When it comes to cancer, I’m neither physician nor patient, nor even a policy expert. But being both a critical thinker and a feminist, I’m struck by what the juxtaposition of two seemingly unrelated new oncology studies, published in highly respected medical journals a month apart, can tell us about how gender shapes the way we perceive (or misperceive) illness, and the impact that has on patients’ well-being.
On April 14, JAMA Oncology published “Nomenclature Revision for Encapsulated Follicular Variant of Papillary Thyroid Carcinoma.” Although the title may be nearly impenetrable to the non-specialist, the study conveys good news: A condition previously categorized as thyroid cancer has been found to not be cancer after all. No longer labeled cancer, it will also no longer be treated the same way. Previously, approximately ten thousand patients a year in the U.S. with this condition have undergone thyroidectomy, followed by treatment with radioactive iodine and follow-up checkups for the rest of their lives. The recognition that these particular tumors are not actually cancer means physicians can follow a more appropriate and less harmful treatment protocol, leaving the thyroid in place and no longer subjecting patients to radiation, or to the lifelong stress and expense of unnecessary follow-up exams.
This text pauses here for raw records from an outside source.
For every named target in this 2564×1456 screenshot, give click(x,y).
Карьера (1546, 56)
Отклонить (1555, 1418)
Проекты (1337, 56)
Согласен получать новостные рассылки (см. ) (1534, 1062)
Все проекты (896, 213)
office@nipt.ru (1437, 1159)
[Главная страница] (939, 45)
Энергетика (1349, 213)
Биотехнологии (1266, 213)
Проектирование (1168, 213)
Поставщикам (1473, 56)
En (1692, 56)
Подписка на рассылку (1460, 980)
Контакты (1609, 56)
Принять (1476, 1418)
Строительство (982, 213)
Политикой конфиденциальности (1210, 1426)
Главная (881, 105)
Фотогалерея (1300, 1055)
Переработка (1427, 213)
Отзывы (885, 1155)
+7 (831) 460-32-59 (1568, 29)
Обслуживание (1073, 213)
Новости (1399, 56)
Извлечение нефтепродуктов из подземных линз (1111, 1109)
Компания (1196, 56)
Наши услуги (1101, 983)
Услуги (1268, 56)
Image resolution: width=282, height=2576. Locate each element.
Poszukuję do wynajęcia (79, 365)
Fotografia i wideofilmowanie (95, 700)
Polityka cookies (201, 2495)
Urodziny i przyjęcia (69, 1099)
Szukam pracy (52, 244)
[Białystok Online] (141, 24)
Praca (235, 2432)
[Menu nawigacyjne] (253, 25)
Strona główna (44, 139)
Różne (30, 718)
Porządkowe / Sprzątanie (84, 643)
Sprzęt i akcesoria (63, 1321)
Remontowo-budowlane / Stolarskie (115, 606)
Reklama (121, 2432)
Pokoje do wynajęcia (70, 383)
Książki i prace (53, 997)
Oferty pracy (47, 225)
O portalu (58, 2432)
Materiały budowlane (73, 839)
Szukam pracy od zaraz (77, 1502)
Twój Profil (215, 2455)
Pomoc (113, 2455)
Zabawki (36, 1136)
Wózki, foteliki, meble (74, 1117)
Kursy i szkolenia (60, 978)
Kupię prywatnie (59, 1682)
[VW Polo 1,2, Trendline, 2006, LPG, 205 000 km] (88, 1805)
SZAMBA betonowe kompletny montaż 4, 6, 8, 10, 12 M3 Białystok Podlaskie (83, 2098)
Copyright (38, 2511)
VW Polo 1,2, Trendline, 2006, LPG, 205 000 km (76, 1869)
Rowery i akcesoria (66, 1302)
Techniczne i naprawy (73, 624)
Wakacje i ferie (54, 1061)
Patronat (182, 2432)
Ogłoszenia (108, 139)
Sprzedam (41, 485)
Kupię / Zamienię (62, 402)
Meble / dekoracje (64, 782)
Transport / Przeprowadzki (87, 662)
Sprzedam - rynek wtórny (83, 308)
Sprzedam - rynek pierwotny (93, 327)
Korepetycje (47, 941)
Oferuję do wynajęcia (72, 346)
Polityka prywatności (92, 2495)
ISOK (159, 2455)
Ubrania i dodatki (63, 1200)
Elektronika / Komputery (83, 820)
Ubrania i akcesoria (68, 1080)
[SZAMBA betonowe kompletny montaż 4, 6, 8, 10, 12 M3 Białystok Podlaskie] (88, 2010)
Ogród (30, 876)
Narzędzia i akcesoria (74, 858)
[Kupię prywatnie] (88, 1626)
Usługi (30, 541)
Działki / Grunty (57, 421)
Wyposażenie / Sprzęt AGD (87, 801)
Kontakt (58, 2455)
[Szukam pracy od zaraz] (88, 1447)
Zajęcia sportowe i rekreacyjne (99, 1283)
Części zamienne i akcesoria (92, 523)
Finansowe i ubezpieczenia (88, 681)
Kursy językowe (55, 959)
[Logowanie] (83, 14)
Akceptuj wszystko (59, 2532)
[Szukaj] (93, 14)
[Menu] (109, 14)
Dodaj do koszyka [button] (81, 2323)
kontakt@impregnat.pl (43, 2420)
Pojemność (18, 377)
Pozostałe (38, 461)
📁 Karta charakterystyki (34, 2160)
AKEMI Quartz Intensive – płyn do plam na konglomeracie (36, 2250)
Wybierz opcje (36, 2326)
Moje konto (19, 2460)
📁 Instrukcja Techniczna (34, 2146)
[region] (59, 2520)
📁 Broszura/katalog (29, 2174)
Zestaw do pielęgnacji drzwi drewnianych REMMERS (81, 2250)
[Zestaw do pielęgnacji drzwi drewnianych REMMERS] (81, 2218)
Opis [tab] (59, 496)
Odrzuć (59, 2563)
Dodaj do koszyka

It’s hard to imagine any physician refusing to follow this new protocol, continuing to subject patients to unnecessary and harmful treatment, and then justifying such actions as being more sensitive to the needs of the patient. Yet “Growing Use of Contralateral Prophylactic Mastectomy Despite no Improvement in Long-term Survival for Invasive Breast Cancer,” published online by Annals of Surgery on March 11, found that the number of women undergoing double mastectomies (technically referred to as contralateral prophylactic mastectomy or CPM) tripled in the course of a decade — even though for the overwhelming majority of the patients, such surgery was medically unnecessary. These women, who were diagnosed with stage 1, 2, or 3 cancer in one breast, were having their other breasts removed even though those breasts were entirely healthy, and — because the women lacked other risk factors (the BRCA gene mutation, or family history of breast cancer, or chest radiation during childhood) — not at risk for developing cancer.
The study compared women who had breast-conserving surgery (i.e., removal of the tumor while the rest of that breast was left intact), women who had a single mastectomy of the breast where the cancer occurred, and women who had both breasts removed. Women who underwent double mastectomy had no significant improvement in survival than women who had breast-conserving treatment. In fact, less than 1 percent of breast cancer survivors experience a recurrence of the disease in their unaffected breast at a later point.
Given the potential problems involved in double mastectomy — increased risks of operative complications, increased recovery time, higher costs, and possible need for repeat surgery — it would seem clear that women lacking the specific risk factors for a recurrence in their other breast should, like those patients with the non-cancerous thyroid tumor, no longer be subject to unnecessary and unhelpful treatment. Yet in the press release announcing the findings, Mehra Golshan, MD, medical director of international oncology programs at Dana-Farber/Brigham and Women’s Cancer Center and the study’s lead author, uses much more ambivalent language: “Understanding why women choose to undergo CPM may create an opportunity for health care providers to optimally counsel women about surgical options, address anxieties, discuss individual preferences and ensure peace of mind related to a patient’s surgical choice.”
May create an opportunity? Discuss individual preferences? I don’t doubt that as a practitioner as well as researcher, Dr. Golshan has patients’ best interest in mind. I just can’t help wondering why, when it comes to women and breasts, best interest isn’t more clearly defined in terms of categorically declaring that unnecessary surgeries shouldn’t be performed.
The rhetoric around breast cancer, even if initially well intended, has imbued women with an enduring belief that our breasts should be objects of fear. In the U.S., heart disease kills far more women than breast cancer does. Indeed, heart disease, which is responsible for 1 out of every 3 deaths of a woman in this country, kills more American women than all forms of cancer combined. But women, judged in so many ways based on how our breasts appear to others as well as to ourselves, are being encouraged to ignore the real risks they face.
Of course, risk is difficult to define. Any breast can develop cancer. But so can any thyroid, or any pancreas, or any other myriad body parts. Surgeons don’t routinely remove those to assuage a fear of cancer where there is no elevated risk of cancer. We wouldn’t tolerate it if they did.
If we’re singling (or doubling?) out breasts for different, invasive, risky, unnecessary treatment, we need to recognize why. And then we need to stop.